Conifers belong to a number of different genera from varied environments around the world, and so they have differing requirements and capabilities. However, most garden conifers share a need for good drainage and air circulation. Many also prefer cool summers over the heat and humidity of the South (but there are exceptions to every rule!).

Here are a dozen options among garden conifers, each with distinctive characteristics that suit them to various roles and sites in the garden.

CUTE AND COMPACT: DWARF CONIFERS

Dwarf conifers grow slowly, and it may take 10 years for one to attain the size listed in the following descriptions. A sloth-like growth rate offers an advantage to us gardeners, however. These plants won’t quickly overtake and shade out their companions, and when paired with shorter-lived perennials, dwarf conifers can adapt through several iterations of an evolving garden design.

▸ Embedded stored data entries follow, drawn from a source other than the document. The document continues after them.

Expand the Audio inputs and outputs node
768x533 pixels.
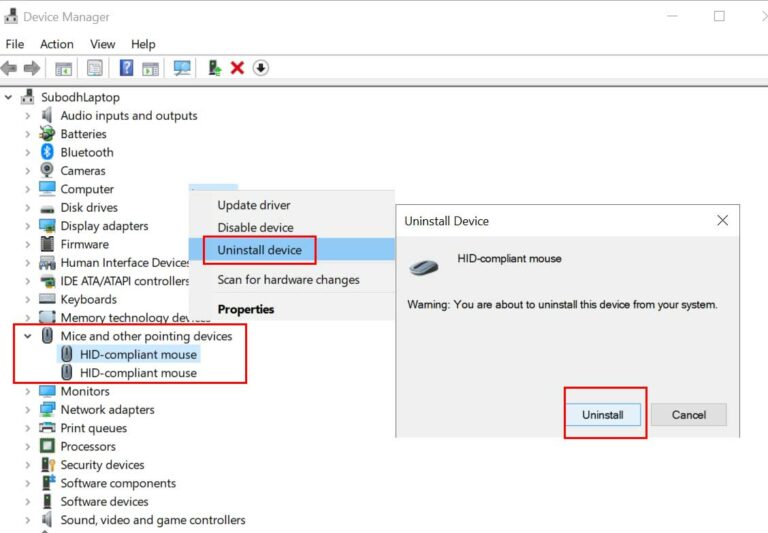[28, 116]
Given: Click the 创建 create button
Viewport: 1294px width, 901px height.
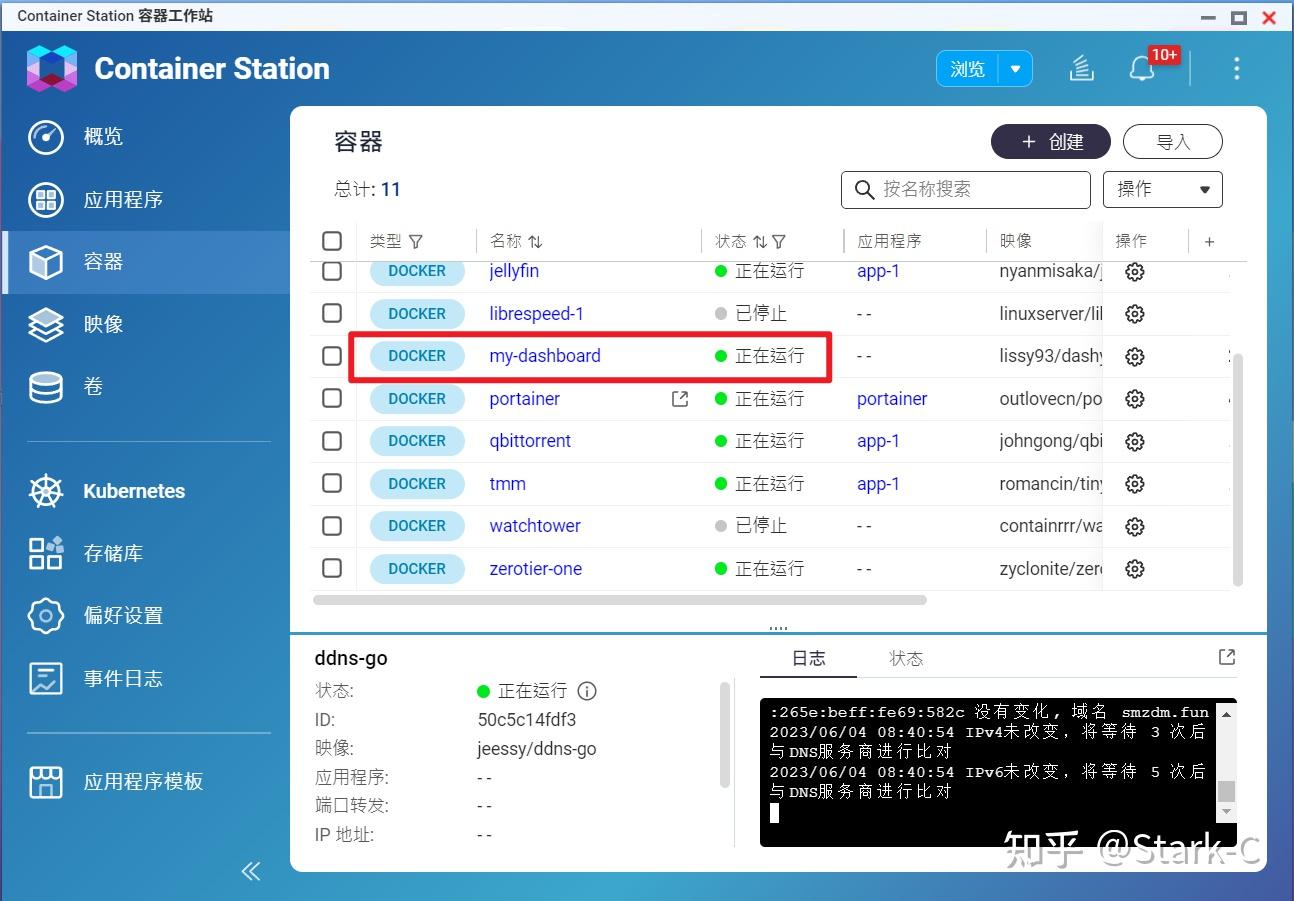Looking at the screenshot, I should [x=1050, y=141].
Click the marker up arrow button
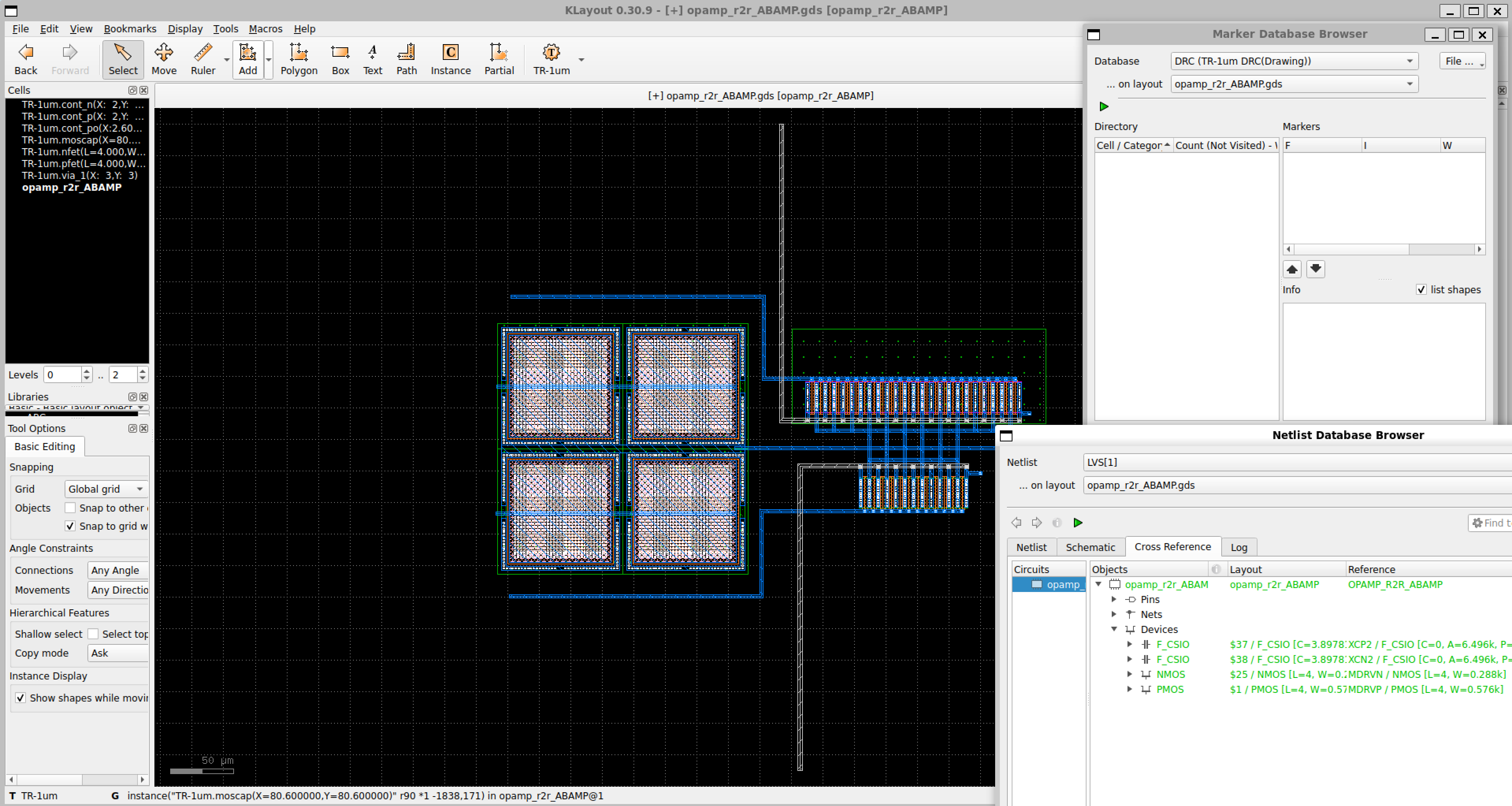This screenshot has width=1512, height=806. 1292,269
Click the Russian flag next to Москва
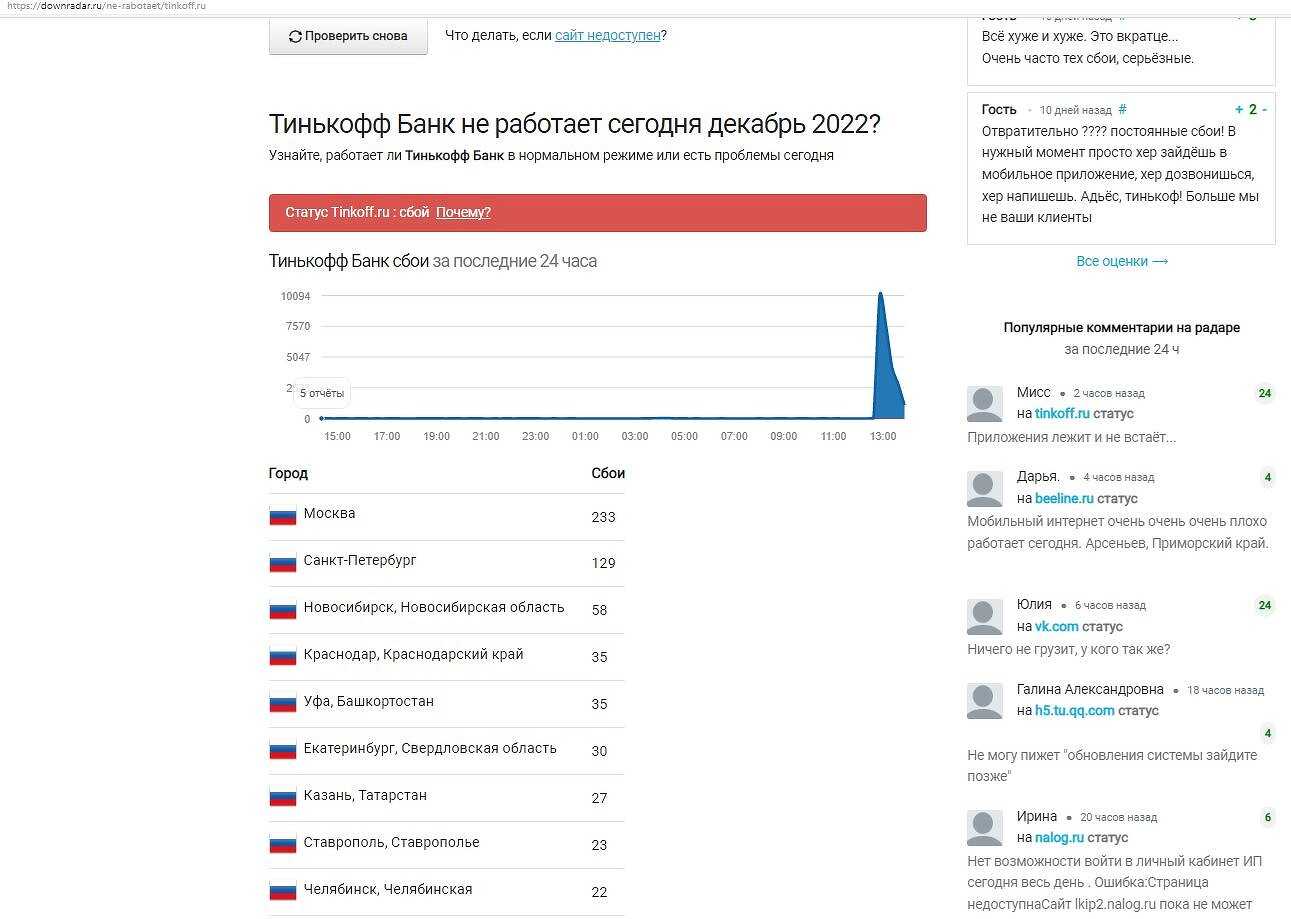Viewport: 1291px width, 919px height. (283, 516)
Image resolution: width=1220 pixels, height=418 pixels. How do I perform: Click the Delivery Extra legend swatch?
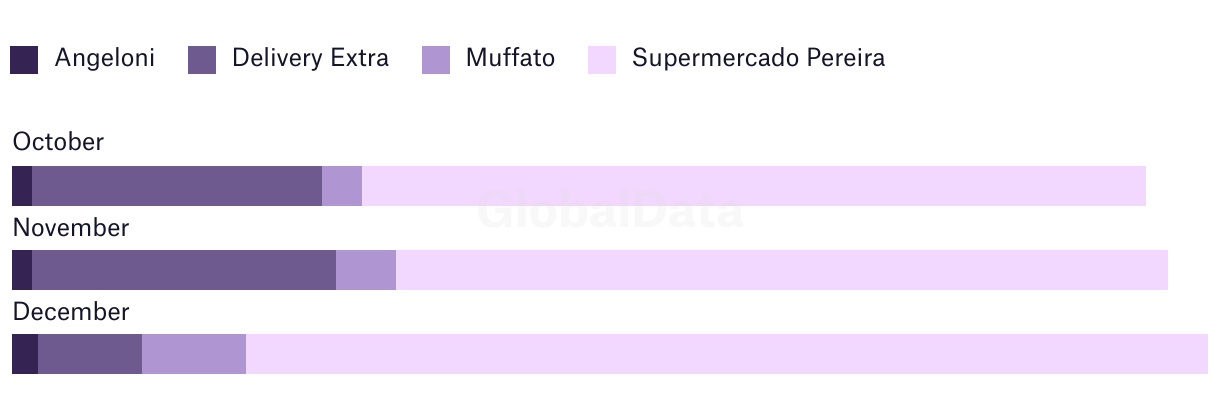(202, 60)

1. ‘Blue Star’ singleseed juniper

Juniperus squamata ‘Blue Star’. Introduced in 1964, this cultivar is easy to find. It owes its continued and widespread popularity to its good looks and undemanding nature. This juniper has tiny, silvery blue overlapping needles that cover its dense branches. It forms a low, undulating, irregular mound that can be two to three feet tall and nearly twice as wide. Its shape makes it useful as a low filler and its color pairs well with any companion. For quicker coverage, plant several ‘Blue Star’ close together. It needs full sun and grows best with regular water, but it can withstand some drought. It is also reportedly deer resistant. USDA Zones 4–8.

'Blue Star' juniper image by Drew Avery/CC BY 2.0

2. Dwarf balsam fir

Abies balsamea ‘Nana’. Like ‘Blue Star’ juniper, this petite balsam fir is a popular and fairly easily sourced plant. A selection of a species native across northern North America, ‘Nana’ was first described in the mid-1800s. Some references claim it and ‘Hudsonia’, a dwarf fir collected in New Hampshire’s White Mountains in the early 1800s, are one and the same plant. However, the American Conifer Society notes a difference in the needle arrangement. ‘Nana’ possesses a distinctively bristle-brush appearance because the needles sprout all around each stem, while other balsam firs hold their needles on just two sides of the stem.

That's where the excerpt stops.